__Tasks to carry out__.
a. In the forum thread about kegs in Perth, which shop does Vlad say has big Robinox pots in stock?
b. From the forum thread about kegs in Perth, copy out the passage starting at "# Legal Kegs" and ending at "and wort boiler.".

__Passage provided__.
____________________
# Legal Kegs In Perth



## Whistlingjack (20/5/06)

I'm going to be passing through Perth on my way to Europe and I'm on the lookout for two legal 50litre kegs to convert to HLT and wort boiler.

Any ideas?

Alternatively, are there any cheap SS stockpots around?

Cheers

Daniel


----------



## Vlad the Pale Aler (20/5/06)

Sorry 'jack there's no such thing as a legal keg.
Decent sized stockpots are around $250, if you find less expensive ones let us know.


----------



## Whistlingjack (20/5/06)

Thanks for the reply, Vlad.

$250 sounds better than the $450 I was quoted here.


----------



## Vlad the Pale Aler (20/5/06)

TWOC in Bibra lake have big Robinox pots in stock, have a look while passing through Perth.


----------



## mika (20/5/06)

Does anyone in Perth do the Aluminium Robinox pots ?
Even @ $250, it's more than I really wanted to pay.
Sorry for the highjack.


----------



## Darren (20/5/06)

Vlad the Pale Aler said:


> Sorry 'jack there's no such thing as a legal keg.
> 
> [post="127804"][/post]​




Vlad, that is not true. You can get them but they are about $150 each, then you have to convert them. New kegs are around the same figure too. Better off getting a good stainless pot with copper bottom.
____________________
__Stored records__.
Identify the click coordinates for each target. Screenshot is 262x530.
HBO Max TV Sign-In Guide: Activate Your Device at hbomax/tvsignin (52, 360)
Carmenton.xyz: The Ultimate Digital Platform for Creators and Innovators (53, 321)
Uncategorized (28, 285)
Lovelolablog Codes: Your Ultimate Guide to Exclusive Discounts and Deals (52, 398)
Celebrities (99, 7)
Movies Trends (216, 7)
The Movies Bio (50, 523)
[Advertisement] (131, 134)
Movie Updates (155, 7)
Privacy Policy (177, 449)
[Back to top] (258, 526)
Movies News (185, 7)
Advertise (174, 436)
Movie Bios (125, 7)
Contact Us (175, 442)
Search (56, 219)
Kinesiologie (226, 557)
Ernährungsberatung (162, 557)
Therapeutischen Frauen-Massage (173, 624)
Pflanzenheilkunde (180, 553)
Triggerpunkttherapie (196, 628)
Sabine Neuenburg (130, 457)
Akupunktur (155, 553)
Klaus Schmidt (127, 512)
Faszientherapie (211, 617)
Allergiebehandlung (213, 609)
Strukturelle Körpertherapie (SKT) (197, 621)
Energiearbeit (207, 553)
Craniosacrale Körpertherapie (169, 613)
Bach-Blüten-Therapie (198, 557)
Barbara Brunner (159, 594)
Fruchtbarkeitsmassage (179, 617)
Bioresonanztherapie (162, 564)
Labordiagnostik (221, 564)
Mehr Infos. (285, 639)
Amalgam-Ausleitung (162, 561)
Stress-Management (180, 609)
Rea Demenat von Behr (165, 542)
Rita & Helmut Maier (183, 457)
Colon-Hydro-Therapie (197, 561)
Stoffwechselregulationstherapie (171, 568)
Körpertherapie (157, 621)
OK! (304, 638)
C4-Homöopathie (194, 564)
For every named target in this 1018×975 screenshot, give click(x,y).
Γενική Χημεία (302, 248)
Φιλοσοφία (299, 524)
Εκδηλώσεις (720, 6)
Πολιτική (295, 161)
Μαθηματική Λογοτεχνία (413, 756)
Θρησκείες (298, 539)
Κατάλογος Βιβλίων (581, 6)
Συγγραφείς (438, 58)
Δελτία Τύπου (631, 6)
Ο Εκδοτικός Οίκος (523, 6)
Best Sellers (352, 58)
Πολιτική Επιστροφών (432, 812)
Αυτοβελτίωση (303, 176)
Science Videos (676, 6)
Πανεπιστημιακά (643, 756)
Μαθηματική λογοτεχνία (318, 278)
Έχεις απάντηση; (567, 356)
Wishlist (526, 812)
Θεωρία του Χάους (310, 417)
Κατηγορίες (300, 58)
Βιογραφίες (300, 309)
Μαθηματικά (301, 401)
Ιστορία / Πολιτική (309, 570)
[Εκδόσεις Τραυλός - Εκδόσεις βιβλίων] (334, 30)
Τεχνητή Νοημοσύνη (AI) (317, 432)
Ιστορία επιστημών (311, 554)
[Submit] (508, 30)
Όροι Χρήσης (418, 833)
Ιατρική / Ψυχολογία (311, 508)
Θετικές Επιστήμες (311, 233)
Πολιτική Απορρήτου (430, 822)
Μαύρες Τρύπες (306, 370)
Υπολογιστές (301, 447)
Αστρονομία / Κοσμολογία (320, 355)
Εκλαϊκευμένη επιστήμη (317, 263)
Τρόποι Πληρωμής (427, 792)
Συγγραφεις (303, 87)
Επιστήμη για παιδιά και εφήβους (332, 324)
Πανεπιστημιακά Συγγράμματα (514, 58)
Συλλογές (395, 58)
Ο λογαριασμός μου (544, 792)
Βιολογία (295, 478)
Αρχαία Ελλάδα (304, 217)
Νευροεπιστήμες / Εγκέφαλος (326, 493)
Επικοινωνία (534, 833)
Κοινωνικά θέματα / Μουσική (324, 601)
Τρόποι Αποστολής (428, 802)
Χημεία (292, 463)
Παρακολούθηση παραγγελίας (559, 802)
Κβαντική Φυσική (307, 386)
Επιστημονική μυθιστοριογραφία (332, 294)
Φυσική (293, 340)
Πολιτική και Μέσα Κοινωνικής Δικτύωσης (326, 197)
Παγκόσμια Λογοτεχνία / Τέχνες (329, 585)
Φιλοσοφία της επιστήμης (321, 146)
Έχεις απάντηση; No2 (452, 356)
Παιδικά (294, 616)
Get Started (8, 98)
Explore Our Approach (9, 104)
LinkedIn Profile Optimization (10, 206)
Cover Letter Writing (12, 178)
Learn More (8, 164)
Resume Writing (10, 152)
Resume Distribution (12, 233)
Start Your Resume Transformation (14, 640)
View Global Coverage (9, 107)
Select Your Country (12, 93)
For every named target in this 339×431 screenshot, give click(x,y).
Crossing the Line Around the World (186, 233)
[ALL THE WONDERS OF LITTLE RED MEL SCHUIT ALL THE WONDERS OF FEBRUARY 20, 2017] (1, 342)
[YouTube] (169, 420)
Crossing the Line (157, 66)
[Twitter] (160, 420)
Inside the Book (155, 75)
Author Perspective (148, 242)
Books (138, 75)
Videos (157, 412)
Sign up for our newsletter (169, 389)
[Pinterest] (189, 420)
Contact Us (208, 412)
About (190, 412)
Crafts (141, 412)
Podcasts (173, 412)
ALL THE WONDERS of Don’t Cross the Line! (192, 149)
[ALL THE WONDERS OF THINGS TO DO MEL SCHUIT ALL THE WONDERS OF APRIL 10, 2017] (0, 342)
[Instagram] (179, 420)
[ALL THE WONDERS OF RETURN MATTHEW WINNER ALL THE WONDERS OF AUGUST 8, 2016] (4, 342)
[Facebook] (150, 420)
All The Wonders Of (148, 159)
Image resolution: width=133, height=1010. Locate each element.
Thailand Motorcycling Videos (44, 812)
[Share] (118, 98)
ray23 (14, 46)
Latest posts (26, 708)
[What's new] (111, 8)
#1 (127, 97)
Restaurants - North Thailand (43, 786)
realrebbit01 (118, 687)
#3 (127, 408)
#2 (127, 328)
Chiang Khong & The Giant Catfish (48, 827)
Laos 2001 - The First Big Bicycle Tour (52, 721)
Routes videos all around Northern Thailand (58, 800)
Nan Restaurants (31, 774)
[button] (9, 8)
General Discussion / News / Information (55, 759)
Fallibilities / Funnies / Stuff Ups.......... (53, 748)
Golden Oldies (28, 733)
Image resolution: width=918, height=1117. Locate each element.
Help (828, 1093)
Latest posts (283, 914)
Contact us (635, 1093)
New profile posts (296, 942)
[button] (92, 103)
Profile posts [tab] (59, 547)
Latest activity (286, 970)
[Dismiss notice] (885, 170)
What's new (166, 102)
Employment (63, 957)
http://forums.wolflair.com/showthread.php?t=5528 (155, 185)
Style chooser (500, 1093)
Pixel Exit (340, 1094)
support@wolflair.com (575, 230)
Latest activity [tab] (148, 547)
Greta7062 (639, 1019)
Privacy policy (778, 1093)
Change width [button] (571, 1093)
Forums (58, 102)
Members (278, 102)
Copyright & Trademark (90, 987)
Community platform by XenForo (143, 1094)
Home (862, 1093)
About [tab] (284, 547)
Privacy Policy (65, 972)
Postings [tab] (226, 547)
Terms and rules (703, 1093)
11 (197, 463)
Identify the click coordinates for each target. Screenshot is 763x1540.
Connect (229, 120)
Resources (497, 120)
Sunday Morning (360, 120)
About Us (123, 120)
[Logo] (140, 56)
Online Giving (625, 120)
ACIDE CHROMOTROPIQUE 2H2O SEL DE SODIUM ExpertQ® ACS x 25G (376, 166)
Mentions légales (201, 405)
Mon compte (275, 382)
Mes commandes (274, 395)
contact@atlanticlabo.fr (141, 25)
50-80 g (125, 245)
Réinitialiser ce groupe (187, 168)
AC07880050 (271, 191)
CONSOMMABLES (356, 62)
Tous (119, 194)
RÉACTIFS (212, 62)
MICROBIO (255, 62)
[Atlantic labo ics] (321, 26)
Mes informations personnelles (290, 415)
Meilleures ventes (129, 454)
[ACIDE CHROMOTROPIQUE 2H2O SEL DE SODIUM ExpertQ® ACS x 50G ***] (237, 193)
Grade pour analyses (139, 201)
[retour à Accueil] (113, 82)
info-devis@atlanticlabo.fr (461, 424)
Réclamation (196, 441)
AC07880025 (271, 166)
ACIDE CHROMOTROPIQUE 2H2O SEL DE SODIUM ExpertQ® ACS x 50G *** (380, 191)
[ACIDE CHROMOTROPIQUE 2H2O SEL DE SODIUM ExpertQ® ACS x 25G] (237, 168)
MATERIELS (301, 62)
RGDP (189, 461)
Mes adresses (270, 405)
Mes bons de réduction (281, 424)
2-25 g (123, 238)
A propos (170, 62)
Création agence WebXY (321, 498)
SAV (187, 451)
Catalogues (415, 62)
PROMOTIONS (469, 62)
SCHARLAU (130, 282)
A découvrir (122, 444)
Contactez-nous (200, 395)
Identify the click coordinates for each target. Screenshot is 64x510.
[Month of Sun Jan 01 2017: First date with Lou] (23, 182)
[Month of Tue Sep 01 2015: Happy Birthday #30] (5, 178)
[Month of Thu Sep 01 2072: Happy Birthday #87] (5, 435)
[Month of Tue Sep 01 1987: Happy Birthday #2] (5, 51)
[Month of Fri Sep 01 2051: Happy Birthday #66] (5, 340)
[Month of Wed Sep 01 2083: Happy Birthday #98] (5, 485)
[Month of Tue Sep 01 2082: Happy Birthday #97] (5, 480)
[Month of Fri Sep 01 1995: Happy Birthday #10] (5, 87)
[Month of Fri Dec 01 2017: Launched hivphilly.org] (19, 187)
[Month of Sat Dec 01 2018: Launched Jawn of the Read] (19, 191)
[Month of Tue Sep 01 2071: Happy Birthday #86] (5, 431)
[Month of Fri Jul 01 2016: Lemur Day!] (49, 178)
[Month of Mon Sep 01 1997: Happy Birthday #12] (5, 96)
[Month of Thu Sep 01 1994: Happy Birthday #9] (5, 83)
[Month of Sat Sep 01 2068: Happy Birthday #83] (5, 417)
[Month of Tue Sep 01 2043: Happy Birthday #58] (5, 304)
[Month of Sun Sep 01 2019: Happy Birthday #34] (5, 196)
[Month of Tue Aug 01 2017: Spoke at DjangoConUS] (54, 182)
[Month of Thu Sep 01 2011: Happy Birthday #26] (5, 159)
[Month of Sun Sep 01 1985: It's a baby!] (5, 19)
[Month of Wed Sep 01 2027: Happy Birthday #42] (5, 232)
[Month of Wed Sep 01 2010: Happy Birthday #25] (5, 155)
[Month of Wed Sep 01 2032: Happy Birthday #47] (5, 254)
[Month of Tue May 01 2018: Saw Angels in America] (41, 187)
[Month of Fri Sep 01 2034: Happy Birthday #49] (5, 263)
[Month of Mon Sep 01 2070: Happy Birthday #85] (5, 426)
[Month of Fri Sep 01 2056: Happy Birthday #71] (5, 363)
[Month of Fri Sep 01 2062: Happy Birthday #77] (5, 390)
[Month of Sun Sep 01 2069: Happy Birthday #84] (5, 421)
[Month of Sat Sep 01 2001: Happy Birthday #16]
____________________
__Full solutions__.
a. TWOC in Bibra lake

b.
# Legal Kegs In Perth



## Whistlingjack (20/5/06)

I'm going to be passing through Perth on my way to Europe and I'm on the lookout for two legal 50litre kegs to convert to HLT and wort boiler.